This page describes cache coherency for Zynq UltraScale+ MPSoC. The ARM Cortex-A Series Programmers Guide refers to coherency as software managed or hardware managed. Zynq UltraScale+ MPSOC defaults to software managed coherency by default at this time (2017.4) and the following page describes the details of turning on hardware managed coherency.
Table of Contents
This page is not intended to be a tutorial about cache coherency in a multi-core system. The reader should refer to other documents (such as the MPSoC Technical Reference Manual and Software Developers Guide) for a more detailed understanding of MPSoC together with ARM documents such as the ARM Cortex-A Series Programmers Guide for a more complete understanding of cache coherency in a multi-core system. The primary focus of this page at this time is on I/O Coherency between the PL and the A53 CPUs with a practical make it work approach. This page is based on AR69446 and adds more details.

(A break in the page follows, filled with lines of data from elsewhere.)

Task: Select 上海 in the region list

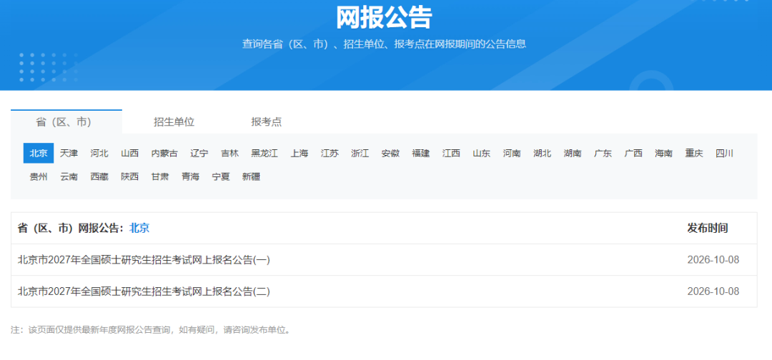Action: pos(300,154)
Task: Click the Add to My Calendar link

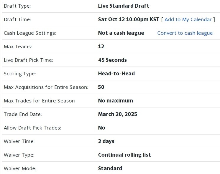Action: click(188, 19)
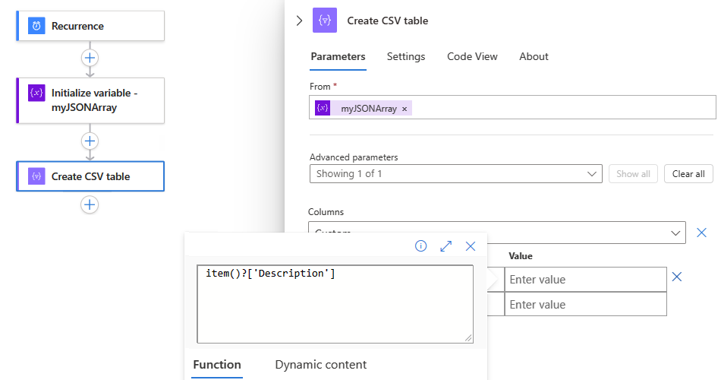The width and height of the screenshot is (721, 380).
Task: Close the expression editor popup
Action: pos(471,245)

Prototyping with AXI DMA in the PL has shown minor performance increases with a hardware managed coherent system but each system implementation may vary such that users should verify performance. CPU utilization may have minor improvements when not required to do cache maintenance in a hardware managed coherent system. Some users may desire hardware coherence to simplify the system software design such as for user space DMA implementations.
2 System Terminology
2.1 Cache Coherent Interconnect (CCI)
The CCI of the MPSoC together with the AXI interconnect allow hardware coherency to be achieved.
2.2 PL I/O Coherency
The I/O (aka one-way) coherent masters in the PL can snoop APU caches via CCI ACE-Lite slave ports HPC0/1. You could see the HPC0/1 ports called AFI0/1 in some inconsistent places in the tools or documentation. Hardware-managed IO coherency can simplify software, improve system performance, and reduce power by sharing on-chip data from APU caches.
2.3 Exception Levels
Xilinx Bare Metal applications run at EL3 natively while the Linux kernel is running at EL1. The exception level is tied to the security state of the system with EL3 being a secure state and all others being non-secure. AXI transactions from masters must match the security state of the system.

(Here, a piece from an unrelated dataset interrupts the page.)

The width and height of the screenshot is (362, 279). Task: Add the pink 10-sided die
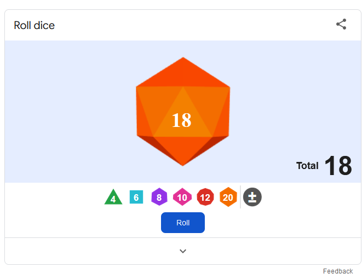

A domain refers to a set of bus masters in the system. Domains determine which of the masters are snooped for coherent transactions. The APU, including the four A53s and the L2 cache, of the MPSoC is in the inner shareable domain while the PL is in the outer shareable domain.
3. AXI Signals
The following AXI Signals are driven by AXI Masters during AXI transactions. Some IP may have an option to specify how these signals are driven by the IP while others may not and the user will need to tie the signals to the desired state. Users should refer to the AXI Protocol Specification (ARM document IHI 0022E) for more details.
3.1 ARCACHE[3:0] and AWCACHE[3:0]
These signals describe the memory attributes for the read or write transaction. The upper 2 bits control the caching aspects of the transaction. Non-zero values for the upper two bits are required for cache coherency. Xilinx IP typically set AxCACHE[3:0] to 4'b0000, so user intervention is required.

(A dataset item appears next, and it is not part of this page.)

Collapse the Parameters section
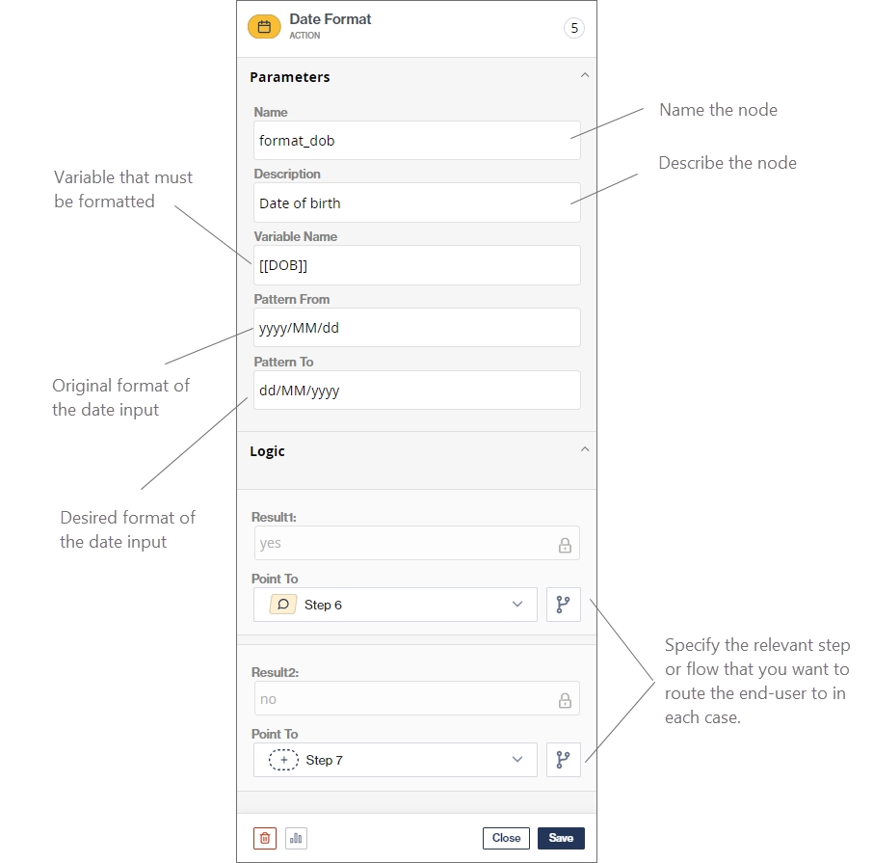Viewport: 873px width, 863px height. click(583, 75)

3.2 ARPROT[2:0] and AWPROT[2:0]
These signals describe the access permissions for the read or write transaction. In this specific application the secure / non-secure nature of the transactions are the concern. Transactions should be appropriate for the EL level of the system. AxPROT should be 0, the default for the IP typically, for secure access for bare metal applications running at EL3. AxPROT should be 1 for non-secure access for Linux.
4 MPSoC Slave Ports
MPSoc provides the AXI slave High Performance Coherent ports (HPC0/1) to support I/O coherent transactions. At the PS-PL interface, these ports use the AXI4 protocol. These ports are routed through the Cache Coherent Interconnect (CCI) of MPSoC. The HP0/1/2/3 ports do not support coherent transactions. A PL master write transaction on the HPC0/1 ports goes to memory without going through the APU caches and the status of the cache lines for the memory is updated.
5 Inner/Outer Shareable
Software must define which address regions are to be used by which masters in the system. Cached memory regions are marked as non-shareable, inner shareable or outer shareable in the MMU. Shareable memory is required to support hardware coherency.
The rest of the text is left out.